The accounts receivable management industry is using technology to boost collection rates and speed, often offering new payment options, explains BillingTree Partner Relationship Manager Clint Mullins.
As technology streamlines buying between consumers and businesses and between businesses and their supply chains, so too can it streamline the collection of funds tied up in accounts receivables between parties. Technology perhaps becomes especially urgent when it comes to expediting payments for aging receivables, sometimes a dicey process.
BillingTree, which focuses on accounts receivables management and services collection agencies as they attempt to remedy past-due balances, has been active in a number of verticals, including consumer finance collections, health care, telecom and utilities.
The firm operates at the intersection of a number of payments channels, with merchant accounts setup and payments processing and underwriting, as well as document management and payments portals through Payrazr, its suite of software-based payments solutions that also helps alleviate lengthening B2B payments cycles.
Last week, BillingTree said it recently struck a deal with BEAM Software, through which BillingTree’s merchant services and payments solutions are being integrated into the former’s collection software.
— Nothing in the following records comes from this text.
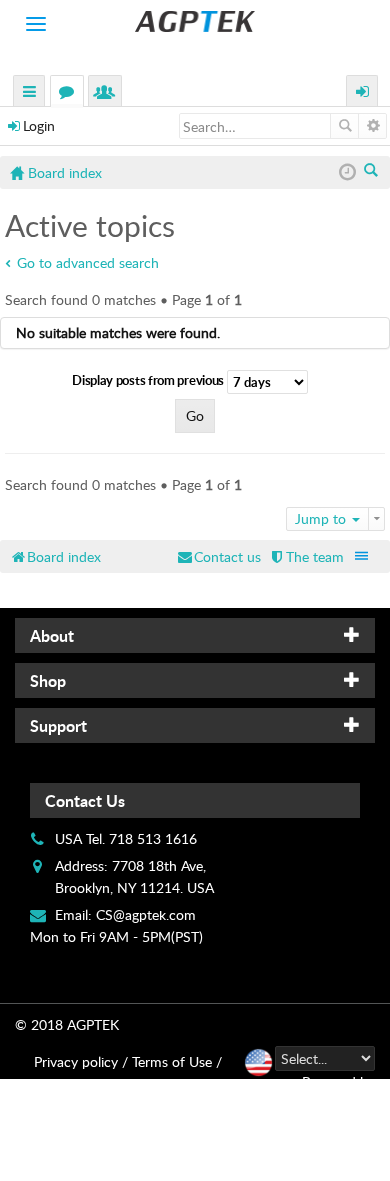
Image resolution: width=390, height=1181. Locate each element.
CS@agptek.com (146, 914)
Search (344, 126)
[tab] (195, 635)
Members (109, 93)
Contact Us (85, 800)
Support (58, 725)
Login (39, 125)
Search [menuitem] (372, 172)
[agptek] (195, 21)
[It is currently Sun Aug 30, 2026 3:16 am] (347, 172)
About (52, 635)
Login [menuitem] (363, 93)
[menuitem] (306, 556)
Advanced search (372, 126)
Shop (48, 680)
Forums (71, 93)
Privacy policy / (81, 1061)
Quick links (30, 93)
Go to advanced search (88, 262)
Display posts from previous (149, 380)
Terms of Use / (177, 1061)
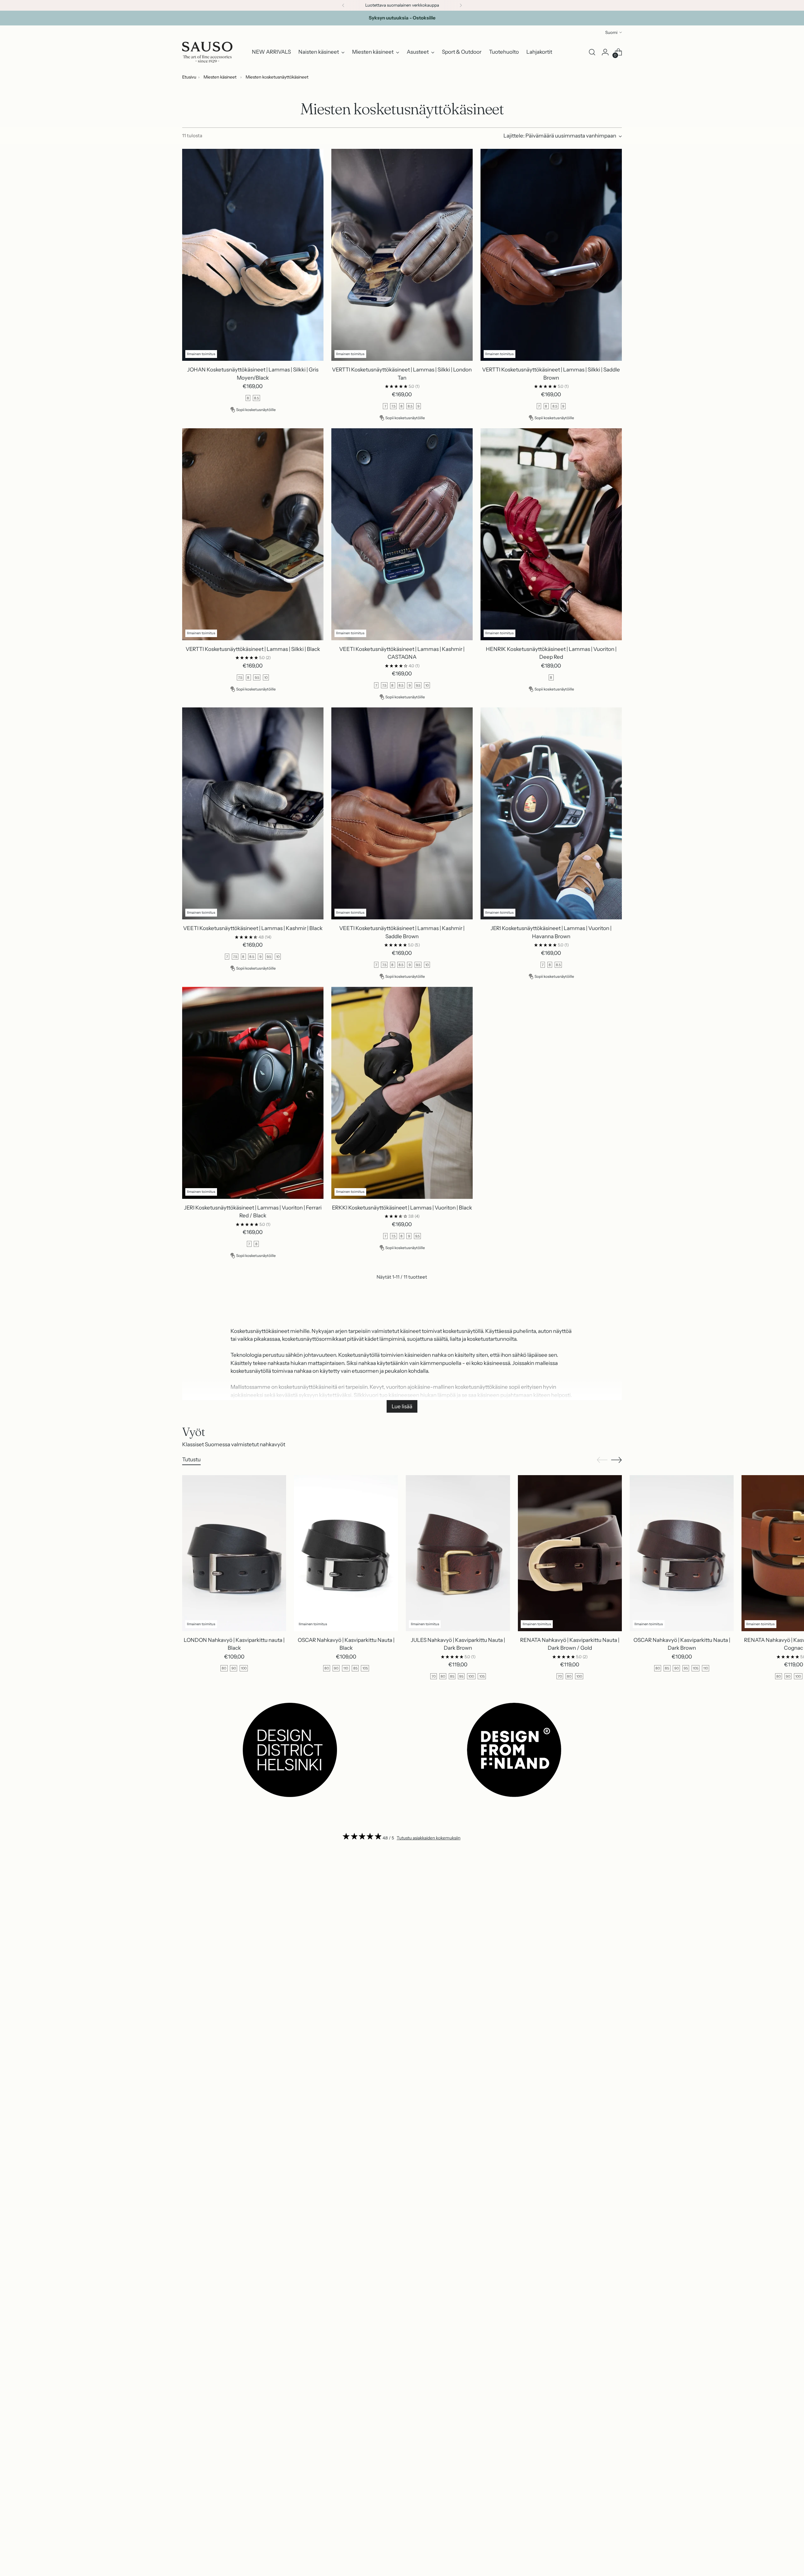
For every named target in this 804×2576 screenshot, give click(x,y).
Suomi (611, 32)
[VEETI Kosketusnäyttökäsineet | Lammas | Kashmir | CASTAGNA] (402, 534)
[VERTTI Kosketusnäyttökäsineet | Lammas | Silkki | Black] (252, 534)
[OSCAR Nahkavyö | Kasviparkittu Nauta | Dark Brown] (682, 1553)
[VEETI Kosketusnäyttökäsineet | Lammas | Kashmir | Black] (252, 813)
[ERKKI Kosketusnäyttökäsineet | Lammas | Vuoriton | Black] (402, 1093)
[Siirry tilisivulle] (605, 52)
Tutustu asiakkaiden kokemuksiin (428, 1837)
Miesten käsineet (220, 76)
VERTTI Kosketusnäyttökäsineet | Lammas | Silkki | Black (253, 649)
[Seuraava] (461, 5)
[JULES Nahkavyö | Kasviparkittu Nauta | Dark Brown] (458, 1553)
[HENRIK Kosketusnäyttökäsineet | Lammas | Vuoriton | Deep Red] (551, 534)
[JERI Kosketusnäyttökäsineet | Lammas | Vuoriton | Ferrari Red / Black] (252, 1093)
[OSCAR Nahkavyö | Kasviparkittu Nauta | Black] (346, 1553)
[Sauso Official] (207, 52)
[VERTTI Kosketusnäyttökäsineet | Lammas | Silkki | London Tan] (402, 255)
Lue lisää (402, 1406)
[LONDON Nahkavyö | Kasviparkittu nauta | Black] (234, 1553)
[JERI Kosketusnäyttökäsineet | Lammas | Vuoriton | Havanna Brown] (551, 813)
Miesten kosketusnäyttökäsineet (277, 76)
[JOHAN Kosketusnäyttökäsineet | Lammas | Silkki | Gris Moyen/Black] (252, 255)
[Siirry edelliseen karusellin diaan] (602, 1460)
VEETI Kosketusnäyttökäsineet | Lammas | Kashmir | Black (253, 928)
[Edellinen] (343, 5)
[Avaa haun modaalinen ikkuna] (592, 52)
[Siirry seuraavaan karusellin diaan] (616, 1459)
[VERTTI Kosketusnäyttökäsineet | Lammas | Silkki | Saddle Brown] (551, 255)
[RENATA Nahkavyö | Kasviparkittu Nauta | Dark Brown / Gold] (570, 1553)
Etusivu (189, 76)
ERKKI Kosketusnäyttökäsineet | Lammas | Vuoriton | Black (402, 1207)
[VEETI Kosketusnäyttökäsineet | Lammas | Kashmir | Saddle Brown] (402, 813)
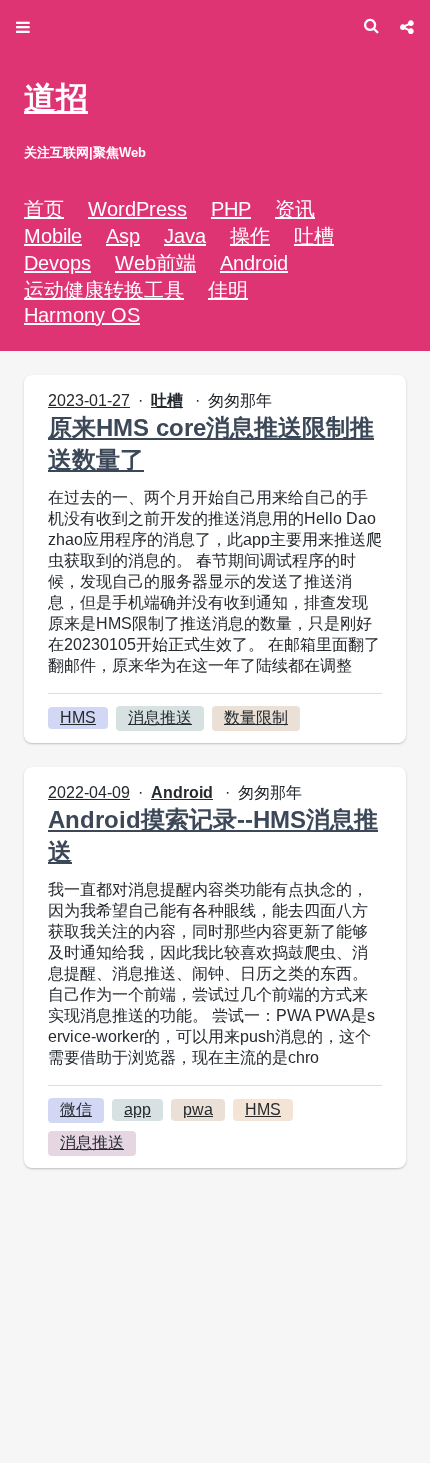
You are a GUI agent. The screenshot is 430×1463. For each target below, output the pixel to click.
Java (185, 236)
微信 (76, 1109)
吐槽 (314, 236)
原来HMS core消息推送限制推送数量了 (211, 443)
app (137, 1109)
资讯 (295, 209)
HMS (78, 717)
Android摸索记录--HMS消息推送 (213, 835)
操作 (250, 236)
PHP (231, 209)
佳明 (228, 290)
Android (254, 263)
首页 (44, 209)
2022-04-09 (89, 792)
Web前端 (155, 263)
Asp (123, 236)
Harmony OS (82, 315)
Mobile (53, 236)
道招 (56, 98)
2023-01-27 (89, 400)
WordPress (137, 209)
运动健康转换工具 (104, 290)
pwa (198, 1109)
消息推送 (160, 717)
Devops (57, 263)
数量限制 (256, 717)
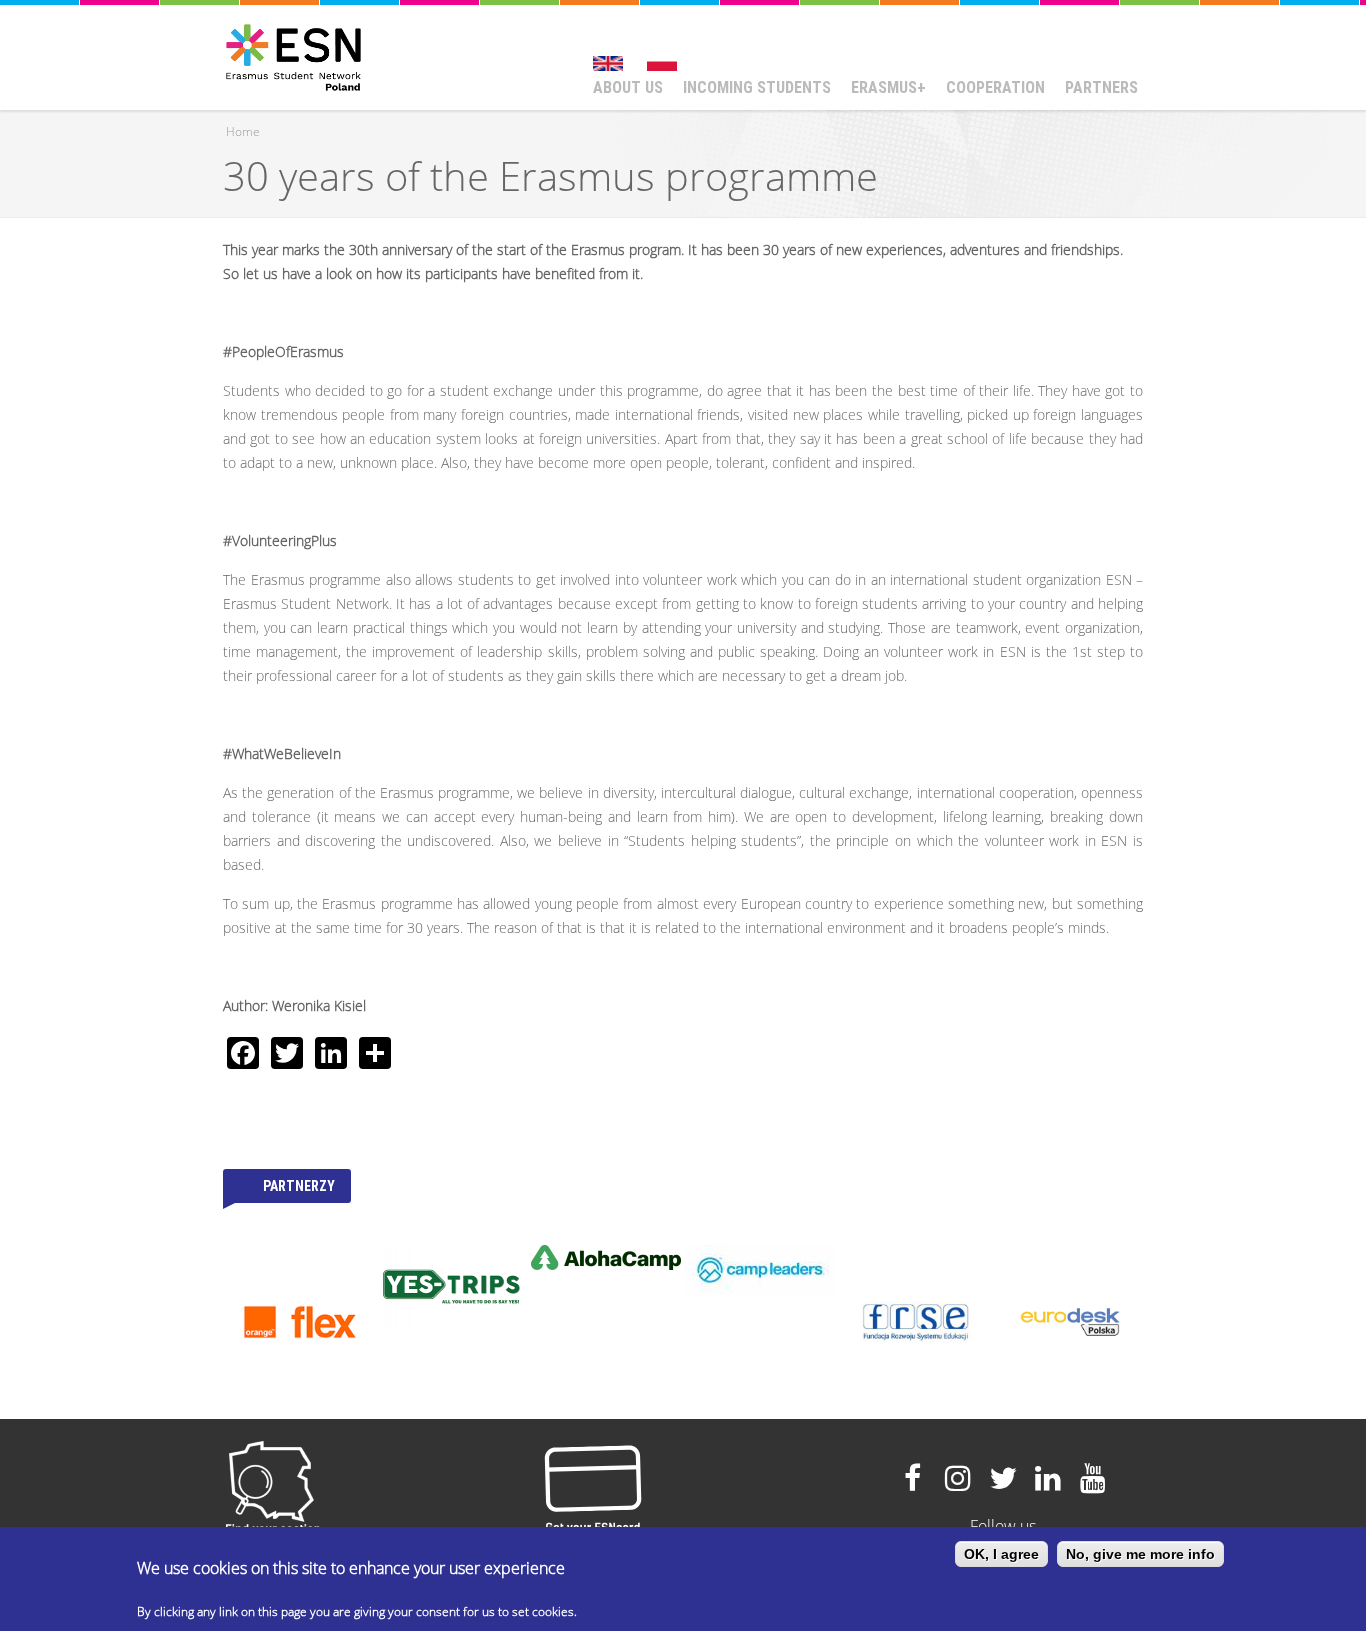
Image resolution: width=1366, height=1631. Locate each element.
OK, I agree (1001, 1554)
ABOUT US (628, 87)
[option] (300, 1322)
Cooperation (995, 87)
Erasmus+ (888, 87)
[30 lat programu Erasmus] (662, 54)
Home (243, 131)
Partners (1101, 87)
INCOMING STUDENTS (757, 87)
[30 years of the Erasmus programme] (608, 54)
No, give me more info (1140, 1554)
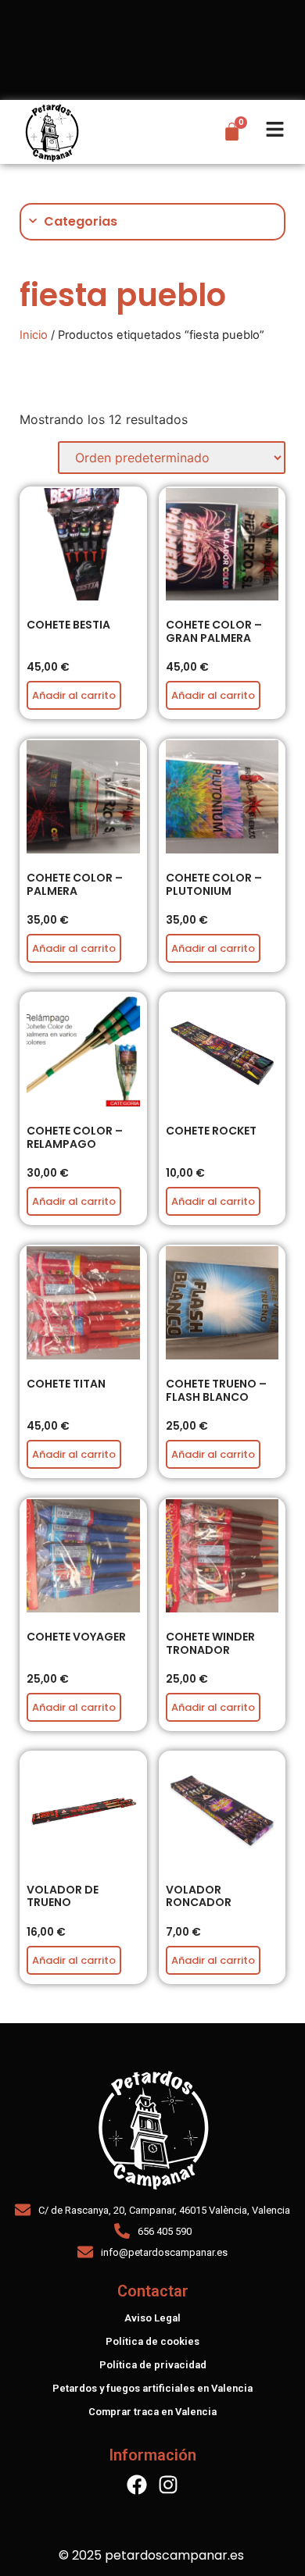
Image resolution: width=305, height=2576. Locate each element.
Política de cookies (152, 2341)
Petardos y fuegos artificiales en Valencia (152, 2388)
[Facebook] (137, 2485)
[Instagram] (168, 2485)
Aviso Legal (152, 2318)
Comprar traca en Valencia (152, 2411)
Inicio (34, 335)
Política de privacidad (152, 2365)
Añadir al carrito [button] (74, 695)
BillingTree Partner Relationship Manager Clint Mullins told PYMNTS that, within the accounts receivable management industry, among the “challenges with clients remains the fact that they operate across a variety of channels, with several systems of record.” Merchants can face issues with manual uploading of data and batch uploading of numerous transactions at the end of the day, and, of course, he noted, manual keying carries with it the dreaded specter of inadvertent errors (doubtless you’ve heard of “fat finger” syndrome). All of that takes place against a regulatory environment that is growing ever more stringent.
With the integration into BEAM, said Mullins, uploading is done in real time and automatically, across the BillingTree API and with an eye on backend processes. Compliance oversight remains in place, with the software able to raise red flags across each merchant account (and each merchant account, said Mullins, has its own fraud module). Mullins said both companies “have been aware of each other for quite some time” and that talks between his firm and BEAM began in earnest in the middle of 2015. BEAM represents the first “brand new customer” for BillingTree that has taken on full integration of the firm’s merchant services and Payrazr services.
Using BEAM’s debt management and collection software, collection agencies/agents use the software to work with consumers (or companies, thus broadening presence in the B2B space) and facilitate payments through certain channels — for example ACH or payments portals and then across the BillingTree API.
In the case of, say, an ACH payment, setting up payment options with visibility (such as recurring payments) helps with certainty about revenue streams, and tokenization helps with security — which, Mullins said, gives better insight into how cash position may stand at the end of the day, in the case of, for example, partial payment agreements between firms (and how much must be paid back to agents upon collections).
When asked about which industry verticals see the most activity in both consumer and B2B collections, Mullins noted that health care stood out among the frontrunners, with utilities and financial collections prevalent as well. And though agencies have traditionally used agent calls to conduct recovery processes, BillingTree has seen technology adoption bringing more payments done through online channels, with options expanding to virtual debt negotiation and also IVR.